Kırık camlar teorisi 1982 yılında James Q. Wilson ve George Kelling tarafından ortaya atılan bir kavramdır. ABD’li bir psikolog olan Philip Zimbardo’nun araştırmasından esinlenerek litetarütere kazandırılan bu kavramın altında suç psikolojisiyle alakalı bir sosyal deney yer almakta. Wilson ve Kelling’e ilham kaynağı olan Zimbardo’nun deneyi 1969 yılında Bronx ve Kaliforniya Palo Alto’da, plakaya sahip olmayan iki aracı belirlenen bölgelere bırakmasıyla başlıyor. Araçlar ilgili konumlara bırakıldıktan bir süre sonra araç bazı gruplar tarafından saldırıya uğruyor ve hasar görüyor. Başka bir grup ise (aile üyelerinden oluşan bir grup) aracın aküsünü çalarak uzaklaşıyor. Tüm bu olaylar çok kısa süre içinde gerçekleşiyor ve bir gün gibi kısa bir sürede artık aracın döşemeleri sökülmüş bazı parçaları çalınmış şekilde virane hale getirilmiş olarak sokakta duruyor. Bu süreci gözlemleyen Zimbardo bilinçli olarak kırıcı bir alet aracılığıyla araca saldırarak araçta göçük ve çeşitli hasarlara yol açtı. Bu süreçler sonunda artık araçlar kullanılamaz hale gelmiş ve Zimbardo’nun aracı parçalamaya çalışmasından sonra diğer insanlarda bu sürece katılmıştı. Araştırma süresince Zimbardo’nun gözlemlediği en önemli bulgulardan biri ise tüm bu saldırgan ve gaspçı süreçte rol insanların çoğu iyi görünümlü ve beyaz yakalılardan oluşan kişilerdi.
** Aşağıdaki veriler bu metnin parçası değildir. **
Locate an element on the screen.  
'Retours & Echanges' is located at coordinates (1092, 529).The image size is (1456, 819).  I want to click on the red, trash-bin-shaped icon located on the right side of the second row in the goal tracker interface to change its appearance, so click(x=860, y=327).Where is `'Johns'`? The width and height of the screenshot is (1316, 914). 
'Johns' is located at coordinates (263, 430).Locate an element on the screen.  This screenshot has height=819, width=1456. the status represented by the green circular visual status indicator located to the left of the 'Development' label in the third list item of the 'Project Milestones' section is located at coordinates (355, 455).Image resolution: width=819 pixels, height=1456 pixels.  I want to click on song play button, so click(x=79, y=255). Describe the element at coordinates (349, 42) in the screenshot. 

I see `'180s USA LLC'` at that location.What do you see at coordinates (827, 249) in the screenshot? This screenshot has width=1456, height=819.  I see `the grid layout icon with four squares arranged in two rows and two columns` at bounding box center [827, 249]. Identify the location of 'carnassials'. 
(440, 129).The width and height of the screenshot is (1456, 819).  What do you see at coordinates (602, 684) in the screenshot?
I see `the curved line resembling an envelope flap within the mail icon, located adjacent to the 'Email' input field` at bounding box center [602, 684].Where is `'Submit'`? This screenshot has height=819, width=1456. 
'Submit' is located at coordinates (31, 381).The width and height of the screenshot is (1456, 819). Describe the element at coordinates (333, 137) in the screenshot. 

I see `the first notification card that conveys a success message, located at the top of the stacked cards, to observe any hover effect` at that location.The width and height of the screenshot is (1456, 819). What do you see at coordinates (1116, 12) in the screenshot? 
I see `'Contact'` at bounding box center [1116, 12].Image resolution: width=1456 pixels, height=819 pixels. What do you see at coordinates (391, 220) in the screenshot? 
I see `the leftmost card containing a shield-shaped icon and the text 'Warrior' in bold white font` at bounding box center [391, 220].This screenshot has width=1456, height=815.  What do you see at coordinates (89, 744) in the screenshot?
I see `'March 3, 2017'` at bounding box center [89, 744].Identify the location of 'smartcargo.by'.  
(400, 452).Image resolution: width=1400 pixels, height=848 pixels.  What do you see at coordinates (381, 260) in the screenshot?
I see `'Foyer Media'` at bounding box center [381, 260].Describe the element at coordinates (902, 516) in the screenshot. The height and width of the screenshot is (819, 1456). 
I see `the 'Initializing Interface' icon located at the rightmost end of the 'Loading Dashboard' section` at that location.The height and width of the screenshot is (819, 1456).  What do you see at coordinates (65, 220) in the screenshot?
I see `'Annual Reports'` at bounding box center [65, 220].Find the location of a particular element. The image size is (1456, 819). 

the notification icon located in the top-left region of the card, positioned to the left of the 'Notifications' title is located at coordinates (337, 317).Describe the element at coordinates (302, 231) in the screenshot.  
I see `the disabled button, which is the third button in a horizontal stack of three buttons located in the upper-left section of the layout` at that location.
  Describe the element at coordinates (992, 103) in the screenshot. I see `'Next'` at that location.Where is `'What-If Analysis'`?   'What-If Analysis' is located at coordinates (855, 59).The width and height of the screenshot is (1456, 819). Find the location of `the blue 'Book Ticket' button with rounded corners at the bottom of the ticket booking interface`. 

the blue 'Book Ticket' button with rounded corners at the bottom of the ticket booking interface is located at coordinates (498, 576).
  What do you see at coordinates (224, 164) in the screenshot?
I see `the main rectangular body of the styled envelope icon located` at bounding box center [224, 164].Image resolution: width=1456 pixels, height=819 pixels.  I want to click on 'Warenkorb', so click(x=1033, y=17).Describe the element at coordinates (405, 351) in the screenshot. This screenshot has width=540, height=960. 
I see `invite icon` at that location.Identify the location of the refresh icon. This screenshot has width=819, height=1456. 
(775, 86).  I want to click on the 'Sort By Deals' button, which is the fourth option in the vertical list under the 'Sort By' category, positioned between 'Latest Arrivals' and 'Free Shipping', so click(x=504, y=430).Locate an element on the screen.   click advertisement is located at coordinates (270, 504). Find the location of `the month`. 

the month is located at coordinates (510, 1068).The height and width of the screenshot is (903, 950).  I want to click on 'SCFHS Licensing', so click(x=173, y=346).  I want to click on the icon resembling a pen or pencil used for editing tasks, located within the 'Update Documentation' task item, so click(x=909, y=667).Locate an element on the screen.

Zimbardo süreç sonunda bu duruma düşmemek için çözümü şöyle özetliyordu; “İlk camın kırılmasına ya da çevreyi kirleten ilk duvar yazısına izin vermemek gerek. Aksi halde kötü gidişatı engelleyemeyiz.”
Kırık camlar teorisi sadece bir suç psikolojisi konusu muydu peki… Elbette hayır. Bu süreç aslında ufak gözüktüğü için geçiştirilen sorunların ne denli büyük yansımaları/çıktıları olabileceğini gösteren bir araştırmaydı. Bu süreç bir marka içinde bir kişi içinde ya da bir devlet içinde aynen bu şekilde işliyordu. Markalar içinde küçük görünen bir çok sorun kırık camlardı. İlk kırılan cam tamir edilip yerine konmadığında, etraftaki saldırganlaşan kitlenin etkisi artarak devam edecekti. Bu durum pek çok zaman müşteriler, çalışanlar ve şirket ortakları arasında bir domino etkisi yaratarak ciddi yıkımlara sebep olmuştu. İçinden geçtiğimiz dönemlerde siyasal ortamda, marka tüketici ilişkilerinde ve iş hayatımızda bu sorunla oldukça meşgul bir dönemdeyken üzerine pek çok vaka incelenebilecekken, düşünce özgürlüğü ve sermaye şimdilik bu kadarına izin veriyor. Kişi/kurum/markaların adının karıştığı tecavüz, yolsuzluk ve tekelleşme gibi konulara x marka/kişilerini ekleyerek konuya daha iyi bir perspektif çizebilirsiniz.